Die unterzeichnenden Abgeordneten sehen auf Basis der Studie dringenden Handlungsbedarf. Die verhängten Freiheitsstrafen sind in unserem Rechtsstaat die Folgen für begangene Delikte. Es darf aber nicht sein, dass Häftlinge in den Justizanstalten Gewalterfahrungen zu erleiden haben, die um vieles schlimmer sind, als der zurecht verhängte Freiheitsentzug.

 

Auch wenn man weiß, dass viele Insassen wegen Gewalt-, Drogen und Sexualdelikten in Haft sind und somit eine außerordentlich schwierige Klientel darstellen, ist es Aufgabe des Staates, Rahmenbedingungen herzustellen, dass Gewalthandlungen in den Justizanstalten soweit es eben irgendwie möglich ist, hintangehalten werden. Man muss auch bedenken, dass unter schweren Gewaltbedingungen die vom Strafvollzugsgesetz eingeforderte Resozialisierung der Häftlinge außerordentlich erschwert wird. Vielmehr ist zu befürchten, dass Häftlinge mit Gewalterfahrung in der Anstalt nach der Entlassung verstärkt zu Gewaltdelikten neigen, was wiederum für die Bevölkerung mit einem hohen Sicherheitsverlust verbunden ist. Gewalt in den Justizanstalten bewirkt somit auch letztlich Gewalt außerhalb der Justizanstalten.

 

 

Die unterzeichneten Abgeordneten stellen daher an die Bundesministerin für Justiz nachstehende

 

ANFRAGE

 

1.     Welche Maßnahmen gedenken Sie aufgrund der aktuellen Studie des Instituts für Rechts- und Kriminalsoziologie über Haftbedingungen und Hafterfahrungen in zehn österreichischen Justizanstalten zu setzen?

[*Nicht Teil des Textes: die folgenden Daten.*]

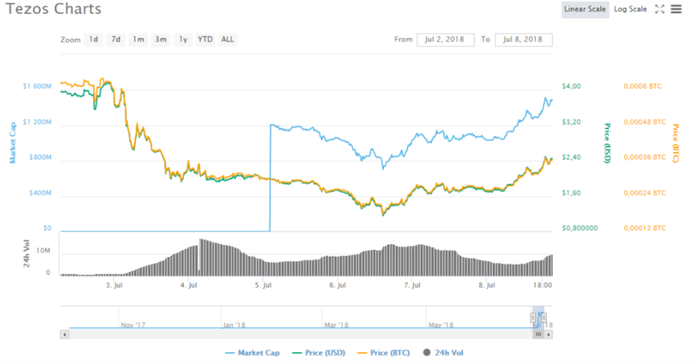Screen dimensions: 696x364
Task: Show ALL time range
Action: coord(228,40)
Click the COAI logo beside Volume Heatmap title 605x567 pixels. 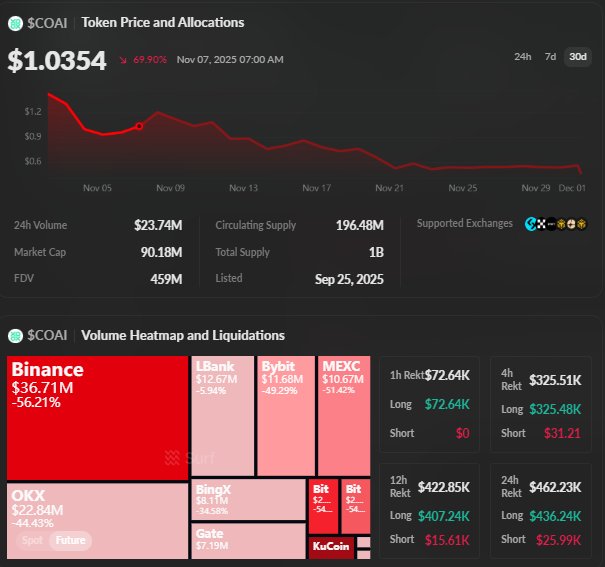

2.     Sind Sie bereit im Interesse der Sicherheit in den Justizanstalten, aber auch außerhalb der Justizanstalten sich für mehr Budgetmittel für die Justizanstalten einzusetzen?

3.     Welche Maßnahmen gedenken Sie gegen den Überbelag in den österreichischen Justizanstalten zu setzen?

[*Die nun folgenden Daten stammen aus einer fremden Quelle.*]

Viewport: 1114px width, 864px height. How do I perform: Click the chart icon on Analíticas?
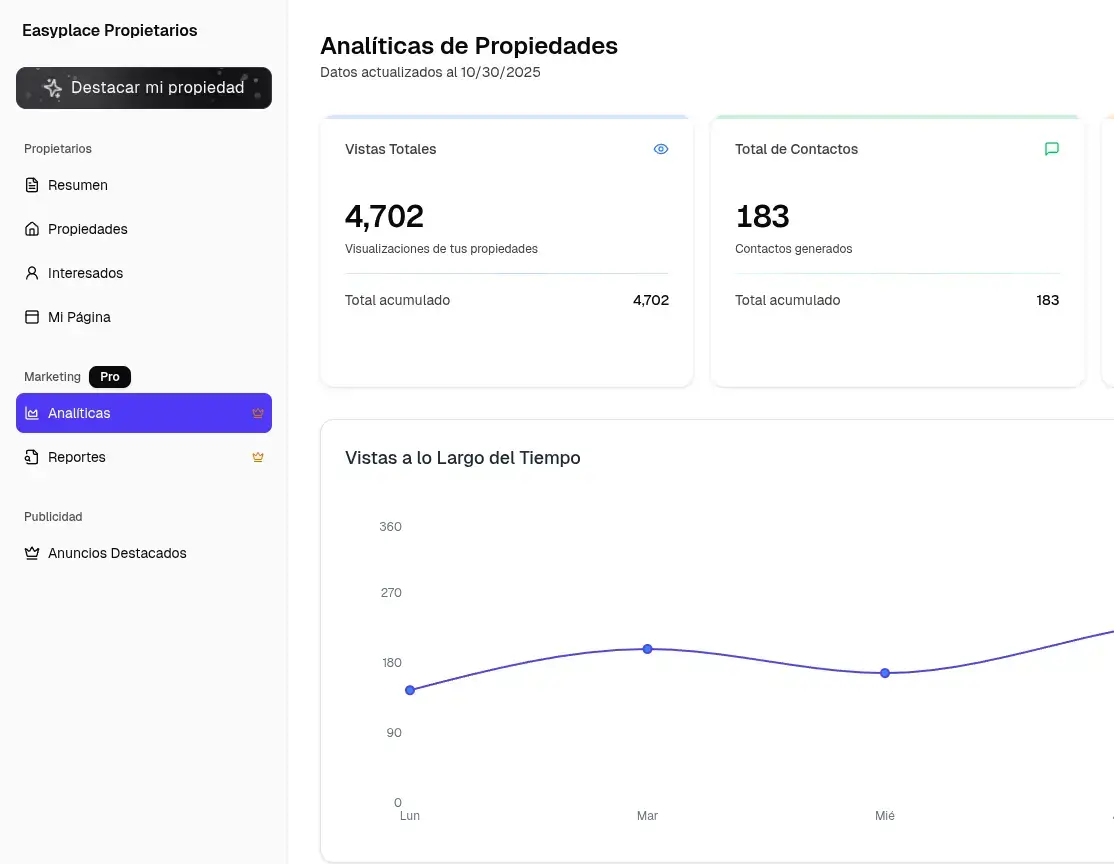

4.     Sind Sie bereit, sich verstärkt für mehr Beschäftigungsmöglichkeiten für die Häftlinge in den Justizanstalten und für die Wiederöffnung der „Betriebe“ einzusetzen?

5.     Wie beurteilen Sie die Tatsache, dass die Häftlingszahlen in Österreich deutlich höher sind als in Deutschland und der Schweiz?

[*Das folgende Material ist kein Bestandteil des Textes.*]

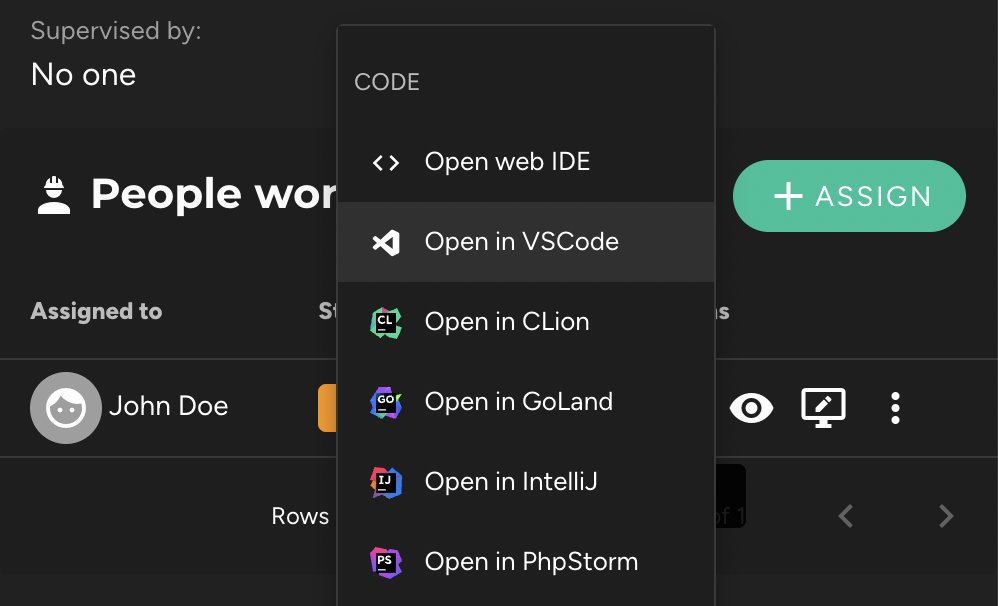This screenshot has width=998, height=606.
Task: Click the GoLand logo icon
Action: [x=386, y=402]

6.     Gedenken Sie die großen Unterschiede bei den Haftbedingungen zwischen den Justizanstalten tendenziell zu beseitigen und zwar durch eine Nivellierung nach oben?

7.     Wie stehen Sie zur Forderung des Anstaltsleiters der Justizanstalt Karlau, der sich künftig Einzelunterbringungen wünscht?

8.     Zwei Drittel der Häftlinge kennen keine Opferschutzstellen wie den Weißen Ring oder die Volksanwaltschaft. Was gedenken Sie dagegen zu tun?

9.     Sind Sie bereit, für eine noch professionellere Aus- und Weiterbildung der JustizwachebeamtInnen einzutreten und dafür Budgetmittel zur Verfügung zu stellen?

10.  Sind Sie dafür, dass die Einsatzgruppen in den Justizanstalten mit Körperkameras ausgestattet werden?

11.  Werden Sie sich dafür einsetzen, dass endlich die 200 Planstellen für JustizwachebeamtInnen, die seit längerem vorgesehen sind, tatsächlich besetzt werden und darüber hinaus die Anzahl des Personals in den Justizanstalten auf das notwendige Maß erhöht wird?

12.  Sind Sie dafür – solange es noch nicht ausreichend Einzelunterbringungen gibt – die Trennung der Häftlinge nach verschiedenen Kategorien (z.B. Ersttäter und Wiederholungstäter, schwere Gewalttäter und Täter ohne Gewaltbezug etc.) deutlich zu verstärken?